Роман Лейбов – писатель, доктор филологии, ученик Юрия Лотмана, преподаватель кафедры славистики Тартуского университета, первопроходец Рунета, первый русский автор Livejournal.com, а также создатель гипертекстового интерактивного романа "РОМАН" и личный секретарь Май Иваныча Мухина. В этом семестре он расскажет группе англоязычных студентов о специфике russian media.
– Роман, вам не кажется, что гипертекст умирает, потому что никто не читает ссылок?
– Да, кажется. Уплощение гипертекста определенно случилось. Но это такая история: если у тебя есть новая штука, ты все время держишь ее в руках, вертишь, что-то с ней делаешь, всем показываешь. А потом устаешь, и она становится для тебя просто функциональной. С гипертекстом была ровно такая история.
– Я недавно опубликовала интервью, которое разошлось в сети. В одном сетевом СМИ его переписали, украсив превосходными степенями и яркими метафорами. Даже прямую речь. При этом в тексте имелась ссылка на оригинал. То есть люди, видимо, считали, что тот текст и этот – одно и то же?

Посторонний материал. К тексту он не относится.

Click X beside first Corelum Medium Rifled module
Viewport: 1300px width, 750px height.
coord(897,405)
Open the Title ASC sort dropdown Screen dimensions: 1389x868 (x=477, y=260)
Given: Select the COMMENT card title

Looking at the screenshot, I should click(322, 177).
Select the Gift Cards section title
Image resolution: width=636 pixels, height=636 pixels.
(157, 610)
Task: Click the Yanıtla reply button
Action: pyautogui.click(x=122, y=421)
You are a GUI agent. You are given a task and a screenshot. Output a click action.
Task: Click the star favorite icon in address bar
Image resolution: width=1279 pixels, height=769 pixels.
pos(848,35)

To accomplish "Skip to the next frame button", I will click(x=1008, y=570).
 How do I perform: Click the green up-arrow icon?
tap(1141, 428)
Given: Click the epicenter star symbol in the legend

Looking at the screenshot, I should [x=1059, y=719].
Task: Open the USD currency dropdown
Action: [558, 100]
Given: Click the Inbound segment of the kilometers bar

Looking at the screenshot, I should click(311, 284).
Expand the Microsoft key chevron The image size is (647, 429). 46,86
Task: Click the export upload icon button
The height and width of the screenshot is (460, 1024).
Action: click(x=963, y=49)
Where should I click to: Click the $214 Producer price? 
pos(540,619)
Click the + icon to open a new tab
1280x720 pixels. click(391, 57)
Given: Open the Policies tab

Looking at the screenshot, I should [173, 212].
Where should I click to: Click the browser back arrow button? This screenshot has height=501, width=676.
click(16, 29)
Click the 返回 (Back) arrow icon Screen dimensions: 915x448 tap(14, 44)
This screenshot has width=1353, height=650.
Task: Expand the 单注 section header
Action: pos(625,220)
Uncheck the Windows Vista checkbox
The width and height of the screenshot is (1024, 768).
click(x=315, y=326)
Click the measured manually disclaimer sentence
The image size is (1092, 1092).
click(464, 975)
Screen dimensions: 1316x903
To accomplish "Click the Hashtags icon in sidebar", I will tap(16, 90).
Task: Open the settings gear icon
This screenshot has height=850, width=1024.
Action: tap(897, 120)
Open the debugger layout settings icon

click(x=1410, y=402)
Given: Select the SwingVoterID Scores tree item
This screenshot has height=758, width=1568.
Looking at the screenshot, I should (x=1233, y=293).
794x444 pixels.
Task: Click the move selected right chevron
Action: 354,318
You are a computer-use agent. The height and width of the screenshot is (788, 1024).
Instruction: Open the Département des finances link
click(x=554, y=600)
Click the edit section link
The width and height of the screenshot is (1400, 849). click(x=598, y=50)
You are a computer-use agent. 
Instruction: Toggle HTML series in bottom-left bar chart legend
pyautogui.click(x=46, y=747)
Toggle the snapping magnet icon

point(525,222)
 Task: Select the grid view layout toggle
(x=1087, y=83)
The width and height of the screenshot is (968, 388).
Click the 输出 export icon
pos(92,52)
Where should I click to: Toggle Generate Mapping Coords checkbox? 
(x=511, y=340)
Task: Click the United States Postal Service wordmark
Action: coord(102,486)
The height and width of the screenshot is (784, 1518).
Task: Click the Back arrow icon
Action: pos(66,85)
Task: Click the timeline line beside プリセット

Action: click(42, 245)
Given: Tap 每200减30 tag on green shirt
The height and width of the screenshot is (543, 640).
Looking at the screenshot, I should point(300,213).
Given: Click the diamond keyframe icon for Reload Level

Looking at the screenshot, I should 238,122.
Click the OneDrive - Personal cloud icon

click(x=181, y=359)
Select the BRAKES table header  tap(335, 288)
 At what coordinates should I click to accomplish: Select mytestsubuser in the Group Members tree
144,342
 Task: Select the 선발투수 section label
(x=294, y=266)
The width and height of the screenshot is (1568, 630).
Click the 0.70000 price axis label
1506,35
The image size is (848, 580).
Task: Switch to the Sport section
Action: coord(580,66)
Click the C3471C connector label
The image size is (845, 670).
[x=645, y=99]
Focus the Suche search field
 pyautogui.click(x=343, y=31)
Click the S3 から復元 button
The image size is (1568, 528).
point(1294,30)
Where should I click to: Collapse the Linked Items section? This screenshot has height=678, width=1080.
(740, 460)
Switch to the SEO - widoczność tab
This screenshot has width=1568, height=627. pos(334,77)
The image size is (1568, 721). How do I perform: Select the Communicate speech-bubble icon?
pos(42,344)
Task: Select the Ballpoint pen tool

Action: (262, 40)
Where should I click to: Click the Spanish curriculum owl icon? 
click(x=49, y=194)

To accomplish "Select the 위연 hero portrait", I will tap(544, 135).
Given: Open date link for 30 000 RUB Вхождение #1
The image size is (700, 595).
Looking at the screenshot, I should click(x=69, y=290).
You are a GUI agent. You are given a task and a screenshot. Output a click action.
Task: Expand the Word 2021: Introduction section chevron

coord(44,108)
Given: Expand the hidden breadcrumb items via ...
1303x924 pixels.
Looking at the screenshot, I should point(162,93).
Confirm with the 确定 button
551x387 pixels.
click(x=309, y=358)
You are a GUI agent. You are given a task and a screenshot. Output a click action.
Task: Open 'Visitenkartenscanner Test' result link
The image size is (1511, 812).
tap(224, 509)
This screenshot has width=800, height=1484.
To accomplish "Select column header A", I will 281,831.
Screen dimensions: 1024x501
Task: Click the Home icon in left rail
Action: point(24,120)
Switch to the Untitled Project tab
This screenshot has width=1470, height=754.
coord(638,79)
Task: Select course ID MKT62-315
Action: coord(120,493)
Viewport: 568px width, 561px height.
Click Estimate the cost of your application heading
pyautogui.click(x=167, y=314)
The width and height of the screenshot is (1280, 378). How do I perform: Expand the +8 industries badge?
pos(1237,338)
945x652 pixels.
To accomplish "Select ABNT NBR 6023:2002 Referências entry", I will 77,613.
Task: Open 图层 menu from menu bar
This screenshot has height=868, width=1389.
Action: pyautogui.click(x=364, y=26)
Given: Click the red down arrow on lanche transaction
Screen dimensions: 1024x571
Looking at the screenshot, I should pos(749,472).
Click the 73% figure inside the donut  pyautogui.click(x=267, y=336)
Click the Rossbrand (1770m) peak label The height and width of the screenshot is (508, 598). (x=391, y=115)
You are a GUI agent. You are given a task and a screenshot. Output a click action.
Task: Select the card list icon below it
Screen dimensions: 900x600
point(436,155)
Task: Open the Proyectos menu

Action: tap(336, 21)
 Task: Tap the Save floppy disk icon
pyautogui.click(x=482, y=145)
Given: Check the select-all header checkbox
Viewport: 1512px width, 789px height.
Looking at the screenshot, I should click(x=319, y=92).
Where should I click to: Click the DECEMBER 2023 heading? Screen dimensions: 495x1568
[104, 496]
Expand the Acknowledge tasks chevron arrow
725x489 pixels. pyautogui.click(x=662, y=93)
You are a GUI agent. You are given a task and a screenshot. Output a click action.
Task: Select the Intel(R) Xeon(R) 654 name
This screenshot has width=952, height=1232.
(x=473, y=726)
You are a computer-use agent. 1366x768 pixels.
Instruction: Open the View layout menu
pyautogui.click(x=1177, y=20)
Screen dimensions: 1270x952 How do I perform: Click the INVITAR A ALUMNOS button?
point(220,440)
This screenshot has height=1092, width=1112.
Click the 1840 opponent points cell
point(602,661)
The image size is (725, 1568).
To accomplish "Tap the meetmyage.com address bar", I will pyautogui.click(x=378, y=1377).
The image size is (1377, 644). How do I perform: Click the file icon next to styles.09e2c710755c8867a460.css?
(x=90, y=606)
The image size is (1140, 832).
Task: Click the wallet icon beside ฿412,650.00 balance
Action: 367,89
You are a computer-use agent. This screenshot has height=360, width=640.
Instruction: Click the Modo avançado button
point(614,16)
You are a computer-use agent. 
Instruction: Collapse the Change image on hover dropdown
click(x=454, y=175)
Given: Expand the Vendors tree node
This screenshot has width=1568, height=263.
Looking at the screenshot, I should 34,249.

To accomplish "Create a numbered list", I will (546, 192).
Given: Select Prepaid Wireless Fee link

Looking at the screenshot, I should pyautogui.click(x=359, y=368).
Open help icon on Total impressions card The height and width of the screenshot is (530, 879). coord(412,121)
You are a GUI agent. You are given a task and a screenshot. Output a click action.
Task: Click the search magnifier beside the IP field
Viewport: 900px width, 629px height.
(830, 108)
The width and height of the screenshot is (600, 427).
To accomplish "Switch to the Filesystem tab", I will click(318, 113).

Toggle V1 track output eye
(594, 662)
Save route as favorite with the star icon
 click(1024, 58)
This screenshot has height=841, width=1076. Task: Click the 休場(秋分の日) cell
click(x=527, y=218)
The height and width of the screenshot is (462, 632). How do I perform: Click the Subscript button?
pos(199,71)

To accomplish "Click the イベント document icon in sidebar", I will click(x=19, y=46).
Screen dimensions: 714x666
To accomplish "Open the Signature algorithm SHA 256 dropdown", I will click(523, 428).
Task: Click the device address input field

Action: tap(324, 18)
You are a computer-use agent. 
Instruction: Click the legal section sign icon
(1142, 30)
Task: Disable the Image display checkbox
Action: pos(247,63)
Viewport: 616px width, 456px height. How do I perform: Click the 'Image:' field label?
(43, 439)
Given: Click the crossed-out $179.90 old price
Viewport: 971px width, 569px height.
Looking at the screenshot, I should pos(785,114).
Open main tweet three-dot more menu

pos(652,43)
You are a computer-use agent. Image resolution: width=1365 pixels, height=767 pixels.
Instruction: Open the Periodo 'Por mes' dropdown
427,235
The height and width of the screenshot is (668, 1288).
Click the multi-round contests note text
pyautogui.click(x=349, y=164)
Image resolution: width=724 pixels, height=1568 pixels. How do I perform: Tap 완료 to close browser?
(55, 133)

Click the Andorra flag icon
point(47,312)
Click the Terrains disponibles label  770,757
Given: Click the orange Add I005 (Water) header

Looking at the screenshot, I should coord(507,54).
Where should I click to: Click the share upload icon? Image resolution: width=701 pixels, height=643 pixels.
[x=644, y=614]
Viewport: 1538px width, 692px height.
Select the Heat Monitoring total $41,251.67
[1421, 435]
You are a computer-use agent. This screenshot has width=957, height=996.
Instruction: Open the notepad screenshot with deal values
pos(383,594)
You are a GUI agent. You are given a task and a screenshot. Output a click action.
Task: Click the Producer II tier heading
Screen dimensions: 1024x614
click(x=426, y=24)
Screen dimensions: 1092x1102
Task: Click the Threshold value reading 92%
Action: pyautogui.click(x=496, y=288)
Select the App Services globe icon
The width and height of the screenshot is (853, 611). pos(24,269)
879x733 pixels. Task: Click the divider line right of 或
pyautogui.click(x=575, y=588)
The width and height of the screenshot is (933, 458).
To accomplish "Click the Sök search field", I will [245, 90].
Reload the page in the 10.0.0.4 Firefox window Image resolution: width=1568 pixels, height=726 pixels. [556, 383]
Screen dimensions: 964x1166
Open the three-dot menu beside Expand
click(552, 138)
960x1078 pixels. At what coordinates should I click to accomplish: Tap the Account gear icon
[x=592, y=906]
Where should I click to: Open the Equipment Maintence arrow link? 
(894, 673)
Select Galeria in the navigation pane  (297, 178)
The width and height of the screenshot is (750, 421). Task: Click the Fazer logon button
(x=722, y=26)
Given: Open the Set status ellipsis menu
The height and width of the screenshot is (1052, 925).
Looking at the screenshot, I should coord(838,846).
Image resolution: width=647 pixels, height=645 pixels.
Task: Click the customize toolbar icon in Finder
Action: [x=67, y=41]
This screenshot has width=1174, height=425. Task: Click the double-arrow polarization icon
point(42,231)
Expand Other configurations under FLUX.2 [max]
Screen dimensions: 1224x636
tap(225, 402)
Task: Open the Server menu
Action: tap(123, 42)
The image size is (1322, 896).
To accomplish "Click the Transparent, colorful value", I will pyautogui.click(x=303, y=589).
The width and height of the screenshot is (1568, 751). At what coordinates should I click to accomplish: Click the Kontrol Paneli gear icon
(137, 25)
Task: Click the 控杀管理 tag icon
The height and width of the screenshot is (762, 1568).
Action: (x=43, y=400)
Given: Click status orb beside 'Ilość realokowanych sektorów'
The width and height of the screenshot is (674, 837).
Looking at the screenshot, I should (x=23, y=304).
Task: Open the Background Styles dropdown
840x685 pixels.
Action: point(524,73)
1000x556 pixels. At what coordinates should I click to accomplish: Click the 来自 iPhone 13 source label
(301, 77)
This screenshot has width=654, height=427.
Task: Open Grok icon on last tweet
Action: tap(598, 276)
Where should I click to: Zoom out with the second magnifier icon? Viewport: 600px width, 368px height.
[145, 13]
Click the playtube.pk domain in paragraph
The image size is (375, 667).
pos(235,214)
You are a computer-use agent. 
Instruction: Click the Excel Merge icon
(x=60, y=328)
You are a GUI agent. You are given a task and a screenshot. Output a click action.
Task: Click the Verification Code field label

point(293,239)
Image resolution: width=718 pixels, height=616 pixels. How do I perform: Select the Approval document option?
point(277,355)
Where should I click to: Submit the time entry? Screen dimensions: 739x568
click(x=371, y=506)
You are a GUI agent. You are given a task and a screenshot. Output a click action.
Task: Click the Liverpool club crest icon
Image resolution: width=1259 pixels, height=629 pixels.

– Да, понятие о тождестве размывается. Начнем с того, что мы переоцениваем традиционную форму культуры. Нас научили, что у книжки есть автор. Но многие и книжки бумажные так читают, что название, цвет обложки запоминают, а автора – нет: какая разница, кто написал. Когда это явление приходит в интернет, оно становится еще более наглядным. Прежние издатели знали, что имя автора надо ставить на обложке. А теперь, делая "копипейст", его просто пропускают. И огромное число текстов анонимизируется. Господствует фольклорное представление, что, в общем, у текста автора нет. В нашей старой культуре оно было подавлено, а теперь опять выплеснулось наружу. Подобных историй масса. Иван Федорович Давыдов, к примеру, ужасно обижается, что его бессмертное стихотворение о том, как "пятого помятого спасла Чулпан Хаматова", цитируют то как "народный фольклор" (люблю это выражение), то как "устный фольклор". Зря, по-моему, обижается. Это как народная песня. Вот, допустим, у меня есть соседка Екатерина, она "хорошо поет". А что это значит? Во-первых, она мелодию похитрей выводит, а во-вторых, слова похитрее расставляет. А вот Марфа, она как все поет. С точки зрения нашего сознания, это разные песни. С точки зрения людей традиционной культуры – одна. И ваше интервью и переписанное на сайте с точки зрения фольклорного сознания – это один текст, причем второй вариант улучшенный.
Есть люфт между знаком и обозначаемым. И ты можешь уйти в этой образной каше довольно далеко
– Это широкие народные массы, хлынувшие в интернет, внесли фольклорную струю?
– Да, в значительной мере. По части утраты авторства это очень заметно. Этому способствуют новые стандарты интернет-СМИ. Даже когда я смотрю на сайт сетевого образования "Арзамас" , мне сильно не хватает имени автора лекционного курса крупными буквами в самом начале.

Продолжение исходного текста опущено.